Pagi datang lebih cepat dari yang Genta harapkan.

Cahaya matahari menelusup melalui celah tirai, menciptakan garis-garis hangat yang melintasi dinding kamar. Udara pagi terasa lebih dingin dari biasanya, atau mungkin itu hanya karena pikirannya masih berkabut oleh malam yang baru saja dilewatinya.

Genta berjalan kearah ranjang dan duduk di tepinya, memandangi Claude yang masih tertidur pulas, berselimut rapi. Napas wanita itu teratur, wajahnya tenang seperti tidak terjadi apa-apa semalam.

Ia menarik napas dalam, lalu segera beranjak. Dalam diam, ia mengemasi barang-barangnya. Setiap gerakan dibuat setenang mungkin, seolah ia takut membangunkan sesuatu. Sesekali, matanya melirik ke arah gadis itu, memastikan ia masih terlelap. Namun Claude melihatnya sekilas dan tertidur kembali.

Ia tahu, tidak seharusnya berlama-lama di Singapore. Jika Elvaro, ayahnya, mulai mencium ketidakhadirannya terlalu dalam, maka urusan ini bisa berbuntut panjang. 

Di meja kecil dekat jendela, Genta menyusun satu set sarapan yang dipesannya lebih awal. Roti panggang, telur rebus setengah matang, buah potong, dan secangkir kopi hangat yang mulai mengeluarkan aroma menggoda. 

Di samping nampan, ia menyelipkan secarik kertas kecil, tulisan tangannya terlihat tegas namun rapi: "Ini sarapan buat kamu. Satupun bagian privasi kamu tidak aku sentuh."

Ia menatap catatan itu beberapa detik, lalu meletakkan pulpen di sampingnya. Ada sesuatu dalam kalimat itu seperti bentuk pertahanan sekaligus penghormatan. Ia ingin Claude tahu bahwa ia tidak melewati batas, tak peduli seberapa rapuh malam itu membawanya.

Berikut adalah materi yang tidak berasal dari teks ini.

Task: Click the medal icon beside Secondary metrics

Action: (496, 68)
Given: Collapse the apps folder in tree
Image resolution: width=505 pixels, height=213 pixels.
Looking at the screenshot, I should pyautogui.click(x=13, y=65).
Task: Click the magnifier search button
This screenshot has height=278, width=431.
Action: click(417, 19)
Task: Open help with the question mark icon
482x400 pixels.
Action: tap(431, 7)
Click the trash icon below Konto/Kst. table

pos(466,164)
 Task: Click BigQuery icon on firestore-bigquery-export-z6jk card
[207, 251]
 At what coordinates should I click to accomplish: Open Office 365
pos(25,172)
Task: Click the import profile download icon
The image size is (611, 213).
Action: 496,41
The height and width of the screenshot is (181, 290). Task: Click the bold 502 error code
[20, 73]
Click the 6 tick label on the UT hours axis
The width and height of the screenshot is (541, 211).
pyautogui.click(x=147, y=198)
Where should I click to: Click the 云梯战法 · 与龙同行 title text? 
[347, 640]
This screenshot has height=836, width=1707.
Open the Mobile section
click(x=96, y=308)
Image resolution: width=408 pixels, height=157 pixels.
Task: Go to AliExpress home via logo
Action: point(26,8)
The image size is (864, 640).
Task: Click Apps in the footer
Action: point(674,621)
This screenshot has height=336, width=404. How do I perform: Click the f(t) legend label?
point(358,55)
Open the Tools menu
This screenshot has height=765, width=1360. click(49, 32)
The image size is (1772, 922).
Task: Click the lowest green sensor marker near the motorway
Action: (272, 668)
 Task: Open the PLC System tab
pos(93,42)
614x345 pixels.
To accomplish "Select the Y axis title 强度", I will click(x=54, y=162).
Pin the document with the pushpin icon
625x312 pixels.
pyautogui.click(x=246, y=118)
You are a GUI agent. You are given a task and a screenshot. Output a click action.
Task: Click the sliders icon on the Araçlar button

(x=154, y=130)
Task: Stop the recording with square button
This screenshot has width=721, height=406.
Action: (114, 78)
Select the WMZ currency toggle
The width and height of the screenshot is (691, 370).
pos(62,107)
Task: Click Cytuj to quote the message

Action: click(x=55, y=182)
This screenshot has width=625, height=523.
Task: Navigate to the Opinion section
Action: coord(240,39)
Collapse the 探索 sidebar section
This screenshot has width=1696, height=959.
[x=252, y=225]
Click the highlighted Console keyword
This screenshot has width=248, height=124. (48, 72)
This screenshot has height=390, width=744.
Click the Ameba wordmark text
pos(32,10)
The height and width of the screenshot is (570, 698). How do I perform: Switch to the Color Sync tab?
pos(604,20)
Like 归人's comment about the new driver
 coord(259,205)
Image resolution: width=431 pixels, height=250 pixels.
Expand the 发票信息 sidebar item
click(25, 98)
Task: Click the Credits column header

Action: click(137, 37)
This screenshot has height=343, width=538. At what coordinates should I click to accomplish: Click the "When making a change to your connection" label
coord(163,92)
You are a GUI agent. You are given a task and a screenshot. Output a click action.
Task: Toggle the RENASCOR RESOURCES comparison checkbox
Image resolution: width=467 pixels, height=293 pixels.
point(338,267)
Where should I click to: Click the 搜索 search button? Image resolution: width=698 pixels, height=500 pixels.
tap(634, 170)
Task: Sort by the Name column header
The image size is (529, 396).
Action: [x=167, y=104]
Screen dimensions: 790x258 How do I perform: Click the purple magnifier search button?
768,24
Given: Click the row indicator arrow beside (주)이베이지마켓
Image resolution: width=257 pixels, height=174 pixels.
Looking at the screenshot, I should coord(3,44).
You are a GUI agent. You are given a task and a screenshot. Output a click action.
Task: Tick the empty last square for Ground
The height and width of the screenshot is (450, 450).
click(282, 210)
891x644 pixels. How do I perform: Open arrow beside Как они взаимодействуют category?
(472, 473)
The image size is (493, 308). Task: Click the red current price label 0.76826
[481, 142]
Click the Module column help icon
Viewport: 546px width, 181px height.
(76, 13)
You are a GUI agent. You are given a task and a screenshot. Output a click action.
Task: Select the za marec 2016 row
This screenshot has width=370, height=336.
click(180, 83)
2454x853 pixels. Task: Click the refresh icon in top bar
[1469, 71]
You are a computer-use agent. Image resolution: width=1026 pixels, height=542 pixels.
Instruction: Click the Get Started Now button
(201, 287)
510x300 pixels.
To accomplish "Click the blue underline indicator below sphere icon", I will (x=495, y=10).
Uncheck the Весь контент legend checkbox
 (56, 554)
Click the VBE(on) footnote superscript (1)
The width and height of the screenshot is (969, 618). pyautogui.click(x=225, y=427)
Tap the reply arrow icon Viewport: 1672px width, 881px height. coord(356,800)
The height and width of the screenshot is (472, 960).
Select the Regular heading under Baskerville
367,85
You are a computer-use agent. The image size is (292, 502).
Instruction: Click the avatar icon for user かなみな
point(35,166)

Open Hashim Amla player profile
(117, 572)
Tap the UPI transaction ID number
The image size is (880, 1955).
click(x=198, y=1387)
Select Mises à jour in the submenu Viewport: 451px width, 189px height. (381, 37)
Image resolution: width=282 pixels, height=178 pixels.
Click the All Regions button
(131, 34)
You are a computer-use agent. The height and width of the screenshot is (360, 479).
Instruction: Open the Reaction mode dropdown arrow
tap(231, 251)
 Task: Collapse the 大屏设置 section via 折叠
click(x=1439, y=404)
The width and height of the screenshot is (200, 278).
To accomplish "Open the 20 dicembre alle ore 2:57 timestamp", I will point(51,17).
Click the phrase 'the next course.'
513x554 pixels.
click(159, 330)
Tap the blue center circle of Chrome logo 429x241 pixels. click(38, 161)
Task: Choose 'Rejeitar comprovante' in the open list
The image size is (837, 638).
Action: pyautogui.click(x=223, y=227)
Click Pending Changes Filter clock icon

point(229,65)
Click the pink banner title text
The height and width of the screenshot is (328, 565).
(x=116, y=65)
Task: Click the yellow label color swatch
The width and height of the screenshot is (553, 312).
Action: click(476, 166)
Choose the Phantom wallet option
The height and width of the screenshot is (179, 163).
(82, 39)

Tanpa membangunkan gadis itu, Genta meninggalkan kamar. Bunyi lembut dari pintu yang tertutup menjadi penanda kepergiannya. Tidak ada jejak suara, hanya aroma kopi yang tersisa di udara, dan secarik kertas yang pelan-pelan akan menyampaikan pesannya.

Beberapa menit setelah kepergian Genta, tubuh Claude menggeliat pelan di balik selimut. Matanya perlahan terbuka, memandang langit-langit dengan kebingungan samar. Butuh beberapa detik sebelum kesadarannya kembali utuh. Ia duduk, melihat ke sekeliling ruangan yang tampak sunyi.

Dan di sanalah ia melihatnya. Nampan sarapan yang masih mengepulkan uap hangat dan secarik catatan dengan tulisan tangan yang langsung ia kenali.

Claude mengambil kertas itu, membacanya perlahan. Senyuman tipis terbentuk di bibirnya, entah karena lega, atau justru karena kecewa. Ia sendiri tak tahu.

Claude membaca catatan itu untuk kedua kalinya, senyuman samar di bibirnya perlahan memudar. Ada sesuatu yang mengganjal. Pandangannya menelusuri tulisan tangan itu sekali lagi, mencoba mencari petunjuk tapi tidak ada nama, tidak ada tanda apa pun selain kata-kata yang terdengar... terlalu tenang.